WHAT ARE People FOR?


[ What Are People For? cover illustration: Politics, Law, and Farming in Missouri by Thomas Hart Benson ]

This collection of essays by Wendell Berry has the best book title ever. One of the essays is called “Why I Am Not Going to Buy a Computer.” But then, how does he blog?

On April 28 the Seattle City Council passed the Local Food Action Initiative. Nineteen years ago Berry wrote an essay called “The Pleasures of Eating,” in which he lists seven things urbanites can do to help mitigate the decline of farming and rural life in the U.S. Well Wendell, I guess we’re finally catching up with you. And so sorry that Michael Pollen is getting so much credit for ideas you (and others) wrote about decades ago. Alas, we Americans have a hard time paying attention to anyone who doesn’t have the intellectual stamp of approval of the New York Times.

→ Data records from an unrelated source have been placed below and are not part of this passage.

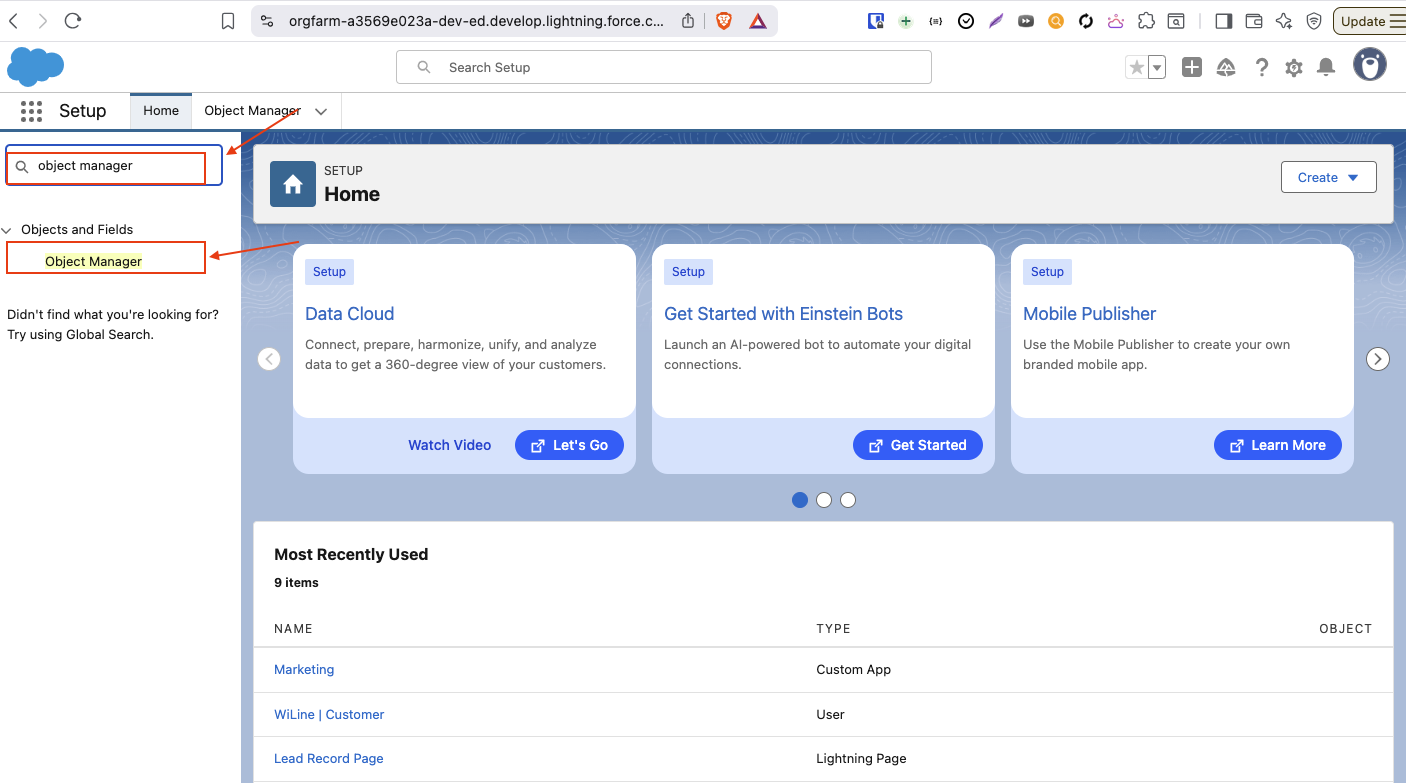Open the Object Manager tab dropdown chevron
The image size is (1406, 783).
[321, 111]
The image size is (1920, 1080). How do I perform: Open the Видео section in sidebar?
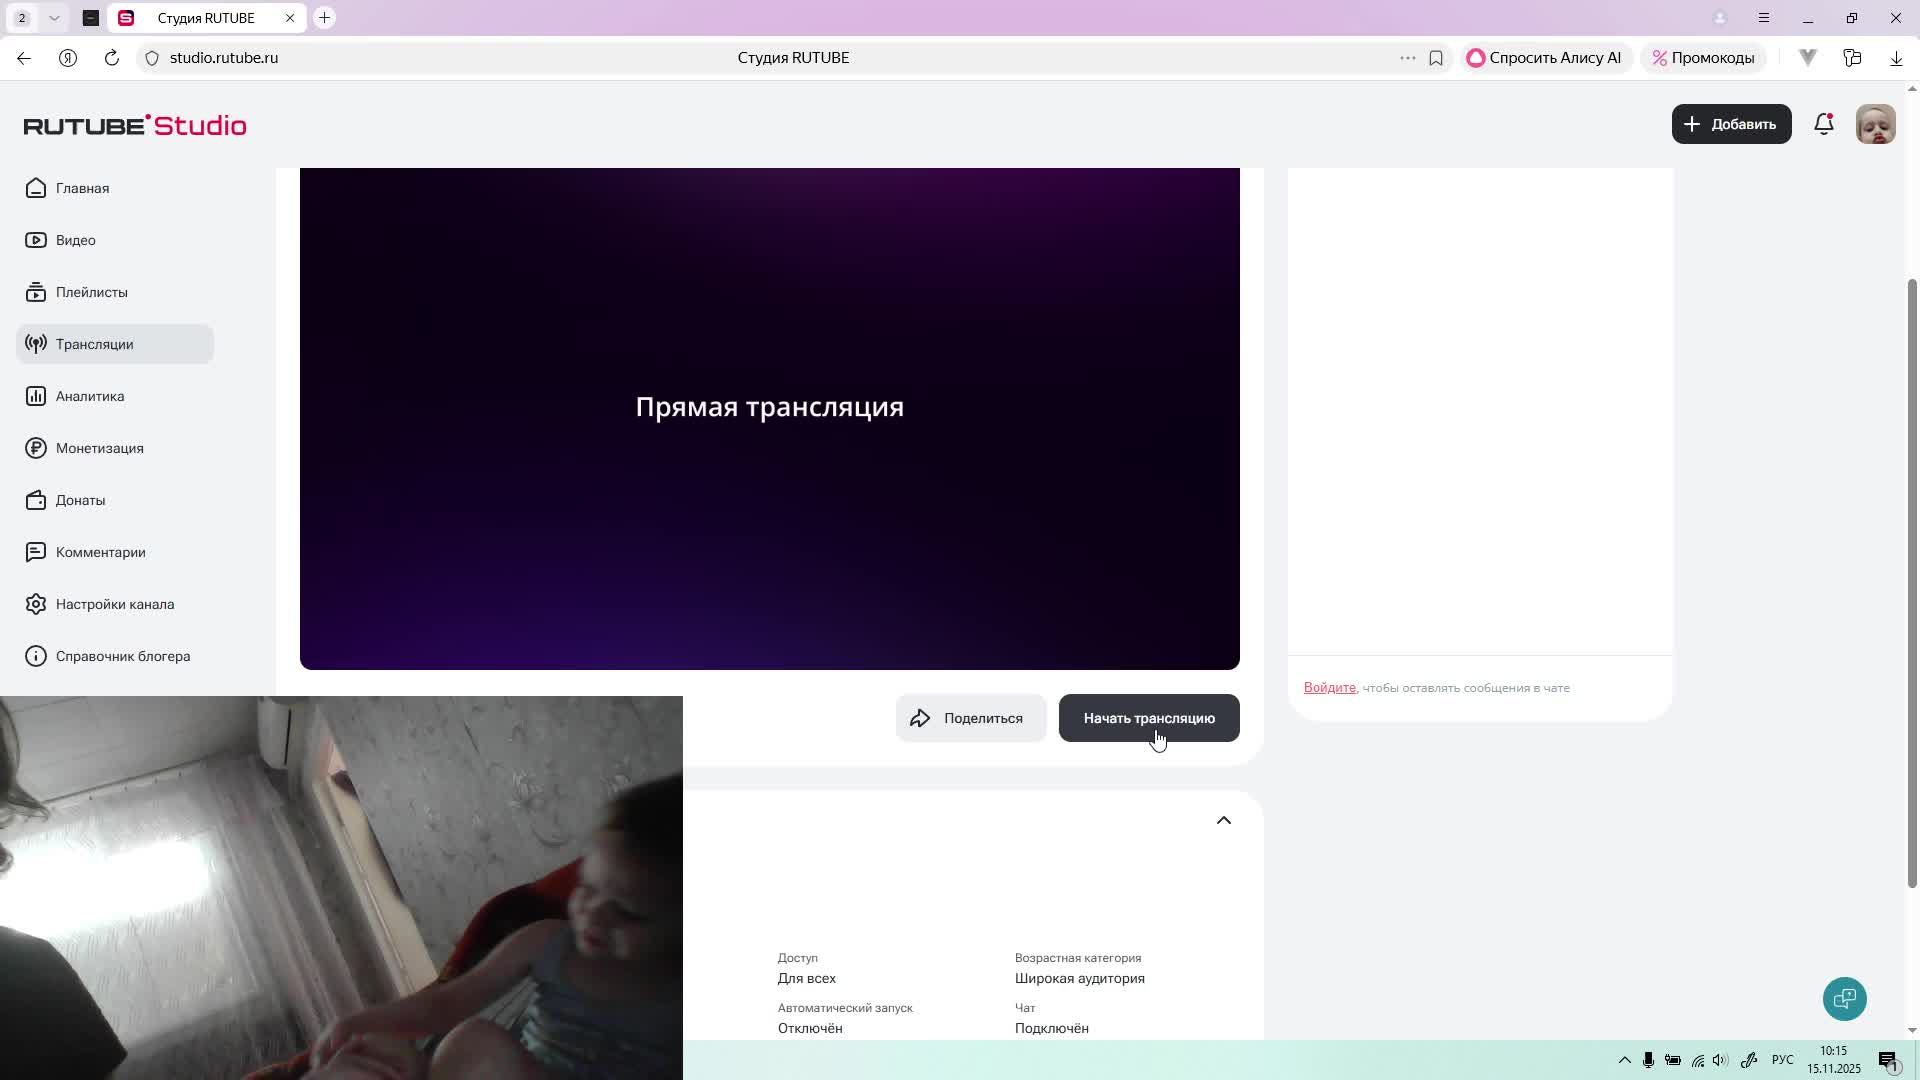tap(75, 240)
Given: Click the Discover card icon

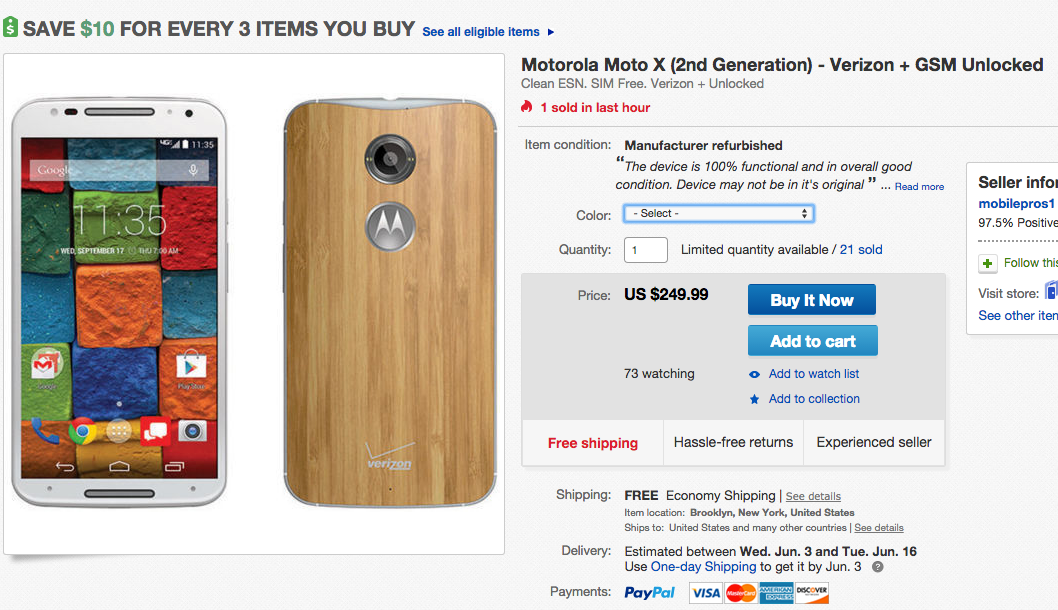Looking at the screenshot, I should (x=812, y=593).
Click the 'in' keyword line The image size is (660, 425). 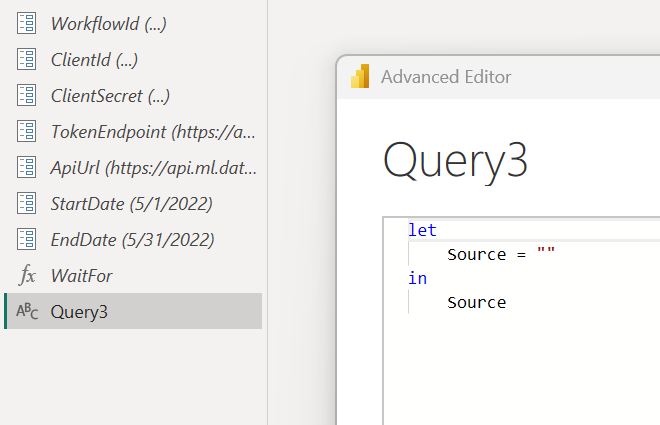click(417, 278)
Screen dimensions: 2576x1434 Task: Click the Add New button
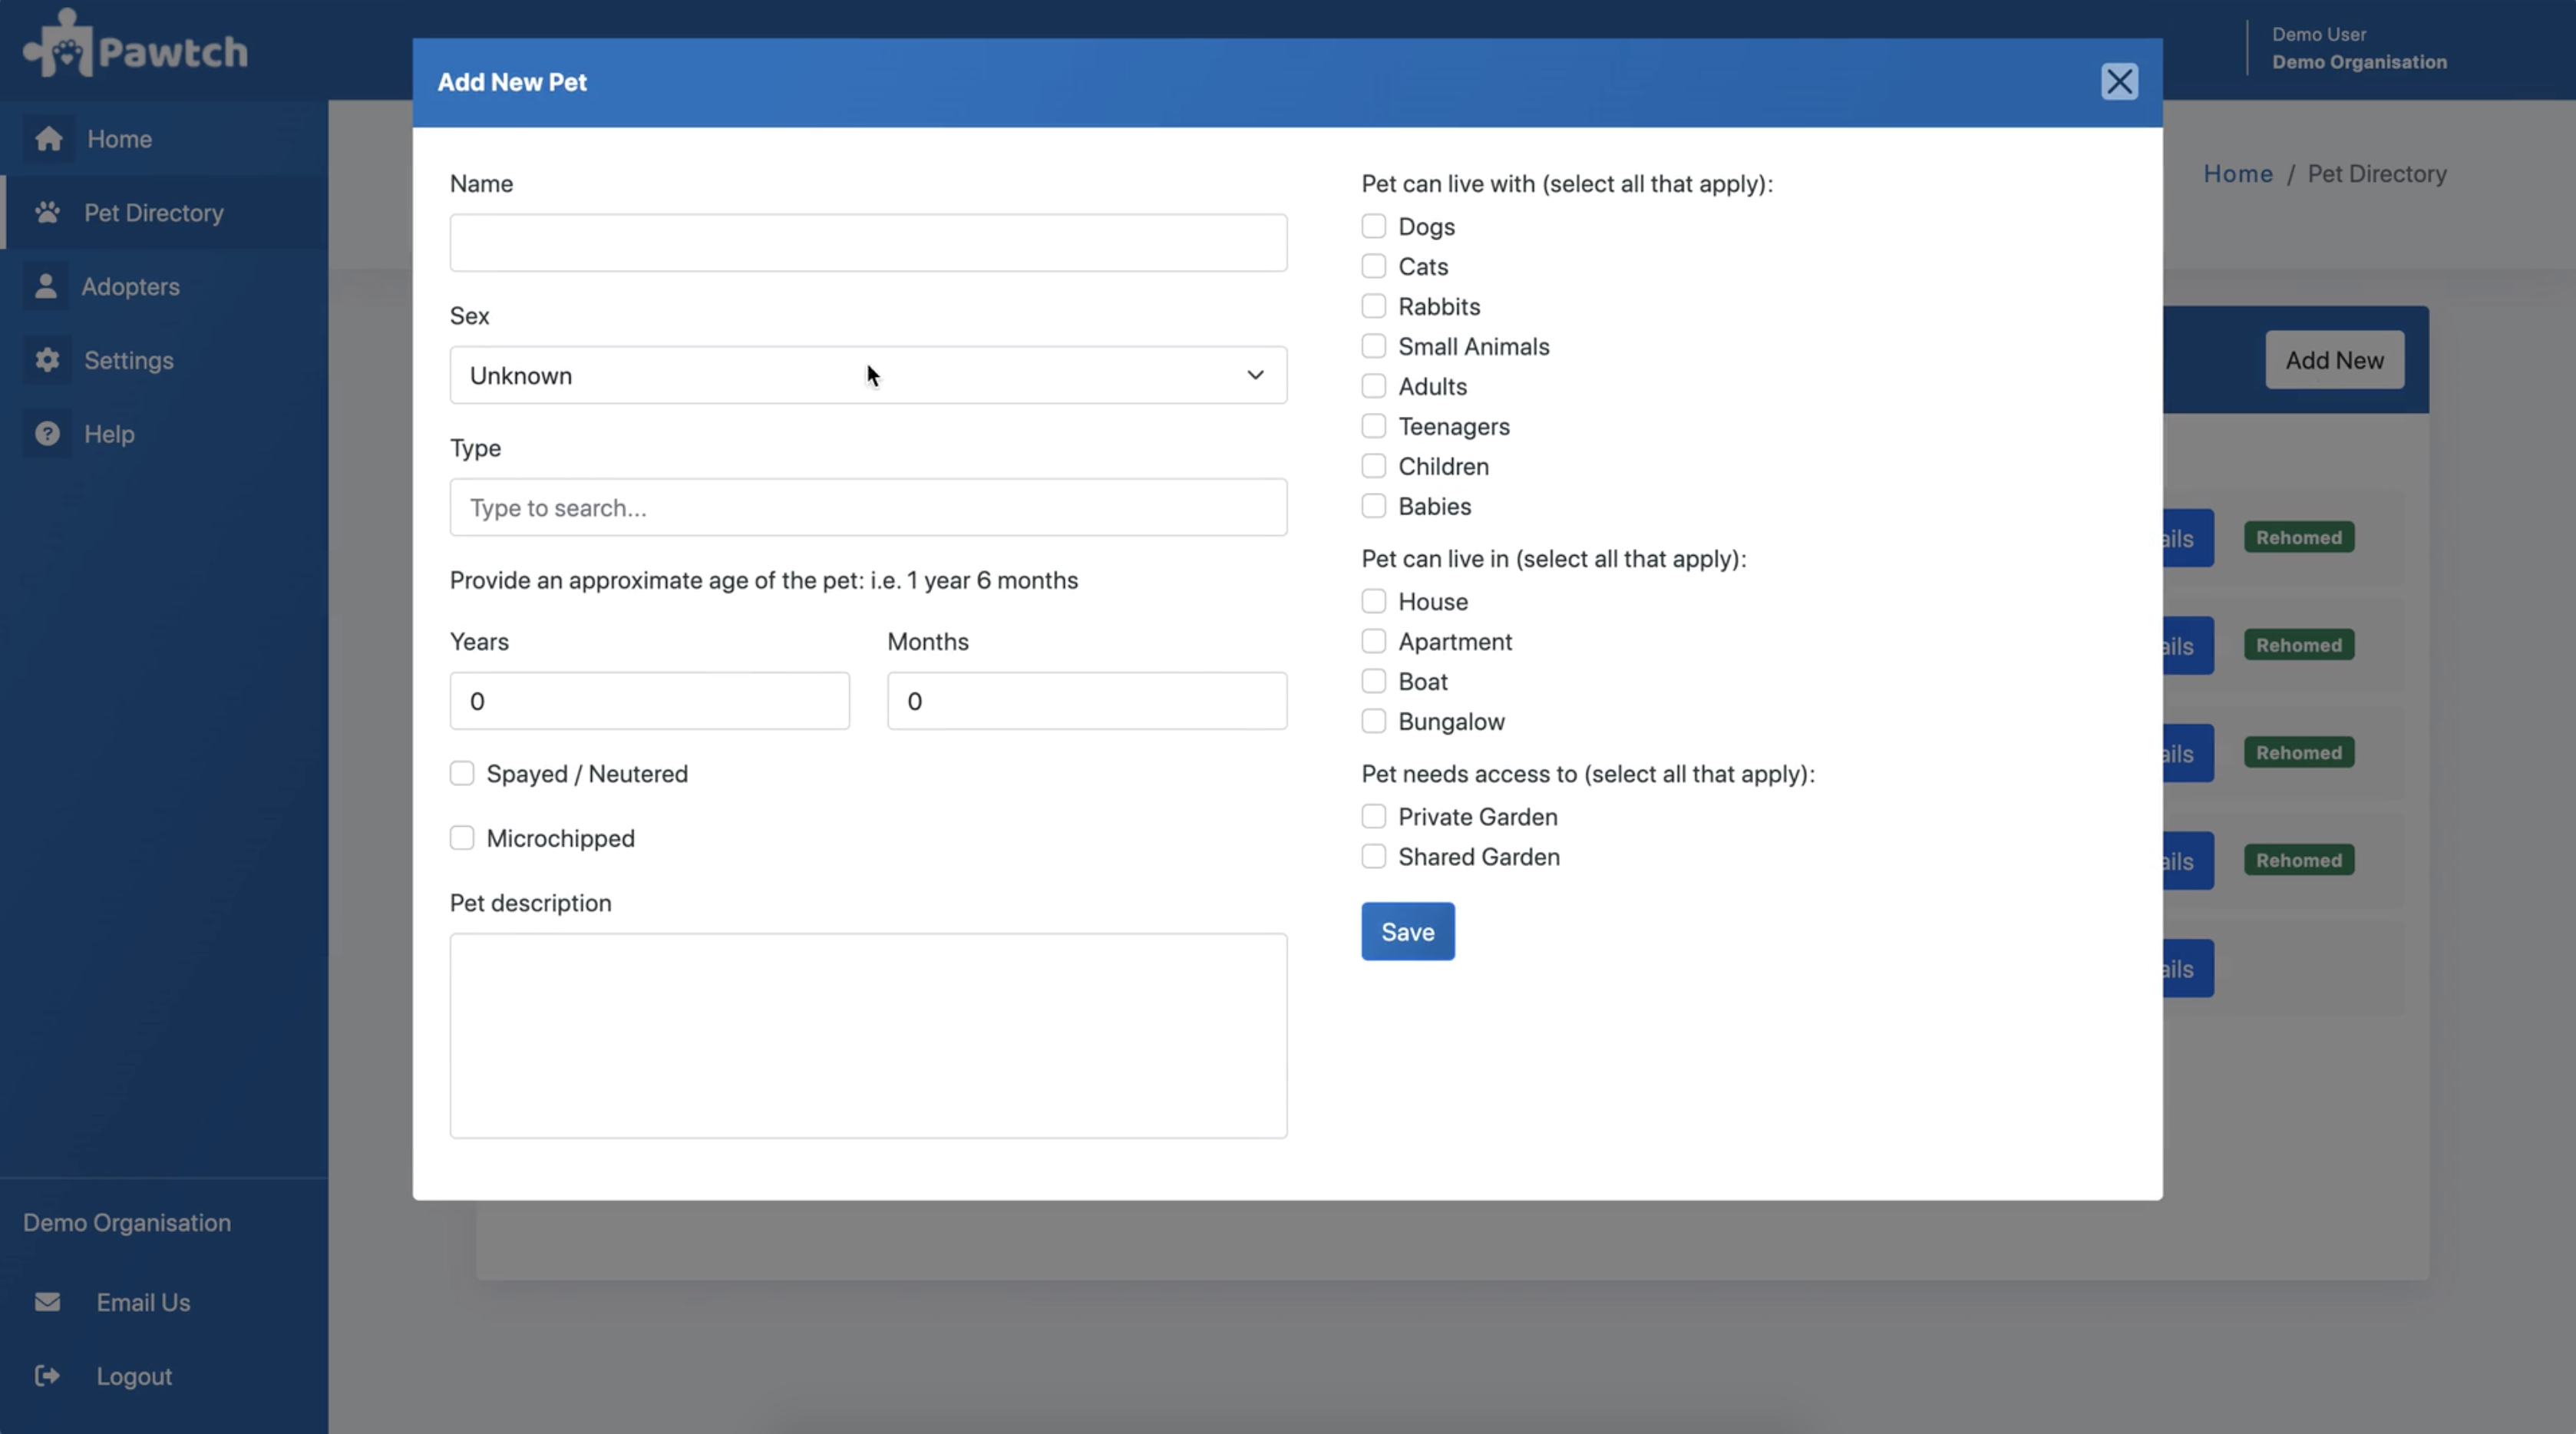2334,360
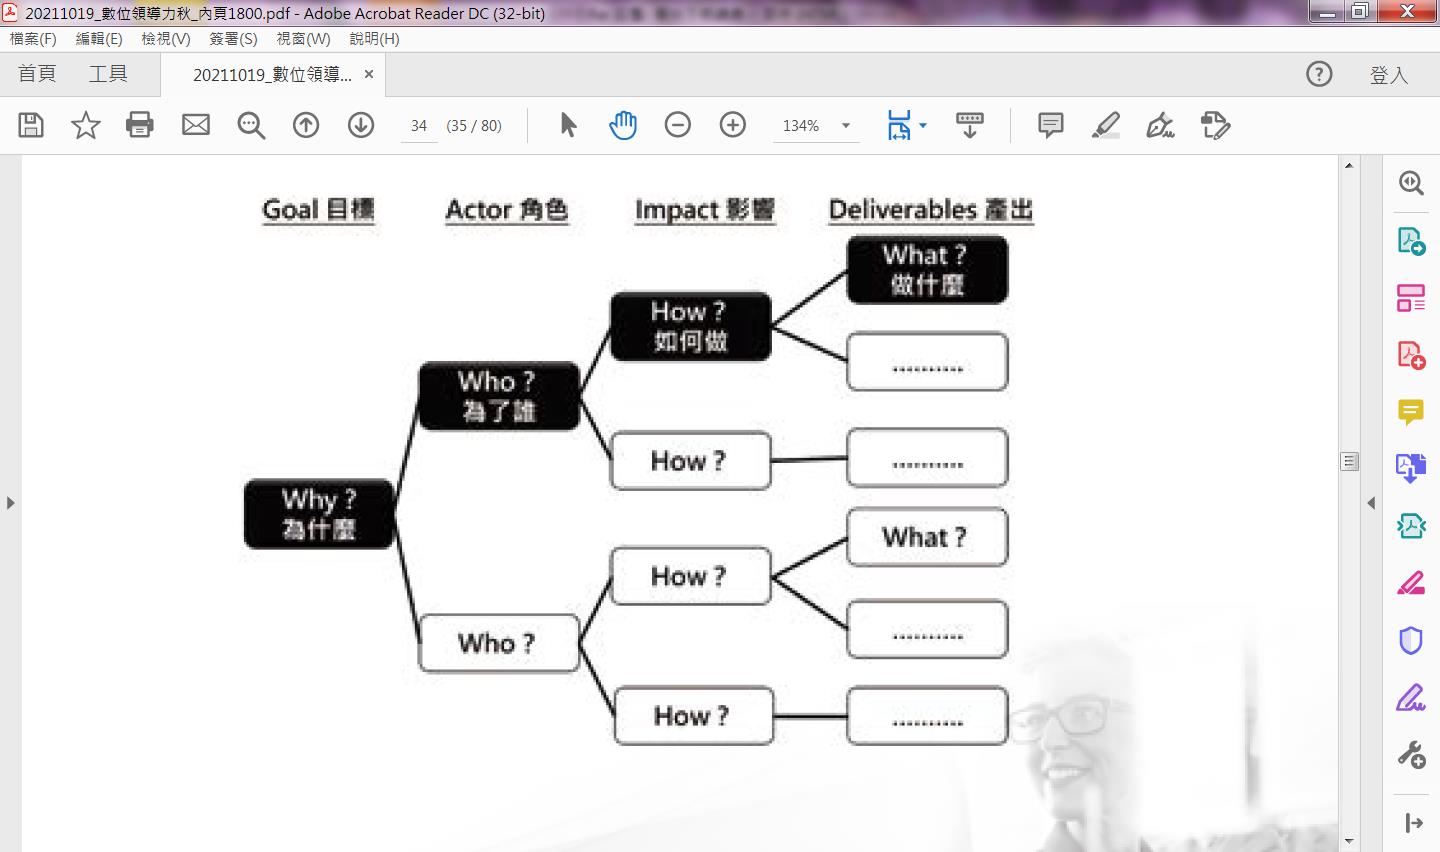Viewport: 1440px width, 852px height.
Task: Switch to the arrow selection tool
Action: click(568, 125)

    1. Participate in food production to the extent that you can. If you have a yard or even just a porch box or a pot in a sunny window, grow something to eat in it. Make a little compost of your kitchen scraps and use it for fertilizer. Only by growing some food for yourself can you become acquainted with the beautiful energy cycle that revolves from soil to seed to flower to fruit to food to offal to decay, and around again. You will he fully responsible for any food that you grow for yourself, and you will know all about it. You will appreciate it fully, having known it all its life.
    2. Prepare your own food. This means reviving in your own mind and life the arts of kitchen and household. This should enable you to eat more cheaply, and it will give you a measure of “quality control”: you will have some reliable knowledge of what has been added to the food you eat.
    3. Learn the origins of the food you buy, and buy the food that is produced closest to your home. The idea that every locality should be, as much as possible, the source of its own food makes several kinds of sense. The locally produced food supply is the most secure, the freshest, and the easiest for local consumers to know about and to influence.
    4. Whenever possible, deal directly with a local farmer, gardener, or orchardist. All the reasons listed for the previous suggestion apply here. In addition, by such dealing you eliminate the whole pack of merchants, transporters, processors, packagers. and advertisers who thrive at the expense of both producers and consumers.
    5. Learn, in self-defense, as much as you can of the economy and technology of industrial food production. What is added to food that is not food, and what do you pay for these additions?
    6. Learn what is involved in the best farming and gardening.
    7. Learn as much as you can, by direct observation and experience if possible, of the life histories of the food species.